Records from a data collection
•••

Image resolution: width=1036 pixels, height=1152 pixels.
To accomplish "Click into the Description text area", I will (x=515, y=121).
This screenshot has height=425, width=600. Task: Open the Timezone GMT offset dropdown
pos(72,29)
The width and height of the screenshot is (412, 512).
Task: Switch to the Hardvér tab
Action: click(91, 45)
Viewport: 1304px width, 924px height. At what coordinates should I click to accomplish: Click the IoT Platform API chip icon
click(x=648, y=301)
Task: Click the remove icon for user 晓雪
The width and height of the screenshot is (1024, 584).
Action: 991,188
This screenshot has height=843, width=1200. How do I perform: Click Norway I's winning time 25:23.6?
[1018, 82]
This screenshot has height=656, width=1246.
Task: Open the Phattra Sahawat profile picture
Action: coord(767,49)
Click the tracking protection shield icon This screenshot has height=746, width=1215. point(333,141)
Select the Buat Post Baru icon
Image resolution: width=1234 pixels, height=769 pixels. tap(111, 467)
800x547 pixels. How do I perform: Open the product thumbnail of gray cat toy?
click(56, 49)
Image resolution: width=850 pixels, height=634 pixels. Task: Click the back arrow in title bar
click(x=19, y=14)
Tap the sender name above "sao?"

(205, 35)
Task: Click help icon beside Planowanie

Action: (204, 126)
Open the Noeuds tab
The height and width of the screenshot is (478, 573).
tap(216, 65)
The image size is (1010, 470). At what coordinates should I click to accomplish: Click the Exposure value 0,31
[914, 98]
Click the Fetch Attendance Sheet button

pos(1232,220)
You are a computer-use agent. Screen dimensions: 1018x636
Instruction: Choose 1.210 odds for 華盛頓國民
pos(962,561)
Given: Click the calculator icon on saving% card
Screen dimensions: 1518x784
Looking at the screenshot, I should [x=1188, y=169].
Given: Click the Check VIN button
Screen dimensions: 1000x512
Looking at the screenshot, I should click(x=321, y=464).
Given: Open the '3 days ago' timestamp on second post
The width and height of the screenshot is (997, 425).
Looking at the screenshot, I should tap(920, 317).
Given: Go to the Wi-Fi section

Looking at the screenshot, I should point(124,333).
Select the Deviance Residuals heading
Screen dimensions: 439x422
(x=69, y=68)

•••

* **Brief**: Retype the entries above. Match them exactly.

* **Result of this task**:
Image resolution: width=1036 pixels, height=1152 pixels.
To accomplish "Click into the Description text area", I will (x=515, y=121).
This screenshot has height=425, width=600. Task: Open the Timezone GMT offset dropdown
pos(72,29)
The width and height of the screenshot is (412, 512).
Task: Switch to the Hardvér tab
Action: click(91, 45)
Viewport: 1304px width, 924px height. At what coordinates should I click to accomplish: Click the IoT Platform API chip icon
click(x=648, y=301)
Task: Click the remove icon for user 晓雪
The width and height of the screenshot is (1024, 584).
Action: 991,188
This screenshot has height=843, width=1200. How do I perform: Click Norway I's winning time 25:23.6?
[1018, 82]
This screenshot has height=656, width=1246.
Task: Open the Phattra Sahawat profile picture
Action: coord(767,49)
Click the tracking protection shield icon This screenshot has height=746, width=1215. point(333,141)
Select the Buat Post Baru icon
Image resolution: width=1234 pixels, height=769 pixels. tap(111, 467)
800x547 pixels. How do I perform: Open the product thumbnail of gray cat toy?
click(56, 49)
Image resolution: width=850 pixels, height=634 pixels. Task: Click the back arrow in title bar
click(x=19, y=14)
Tap the sender name above "sao?"

(205, 35)
Task: Click help icon beside Planowanie

Action: (204, 126)
Open the Noeuds tab
The height and width of the screenshot is (478, 573).
tap(216, 65)
The image size is (1010, 470). At what coordinates should I click to accomplish: Click the Exposure value 0,31
[914, 98]
Click the Fetch Attendance Sheet button

pos(1232,220)
You are a computer-use agent. Screen dimensions: 1018x636
Instruction: Choose 1.210 odds for 華盛頓國民
pos(962,561)
Given: Click the calculator icon on saving% card
Screen dimensions: 1518x784
Looking at the screenshot, I should [x=1188, y=169].
Given: Click the Check VIN button
Screen dimensions: 1000x512
Looking at the screenshot, I should click(x=321, y=464).
Given: Open the '3 days ago' timestamp on second post
The width and height of the screenshot is (997, 425).
Looking at the screenshot, I should tap(920, 317).
Given: Go to the Wi-Fi section

Looking at the screenshot, I should point(124,333).
Select the Deviance Residuals heading
Screen dimensions: 439x422
(x=69, y=68)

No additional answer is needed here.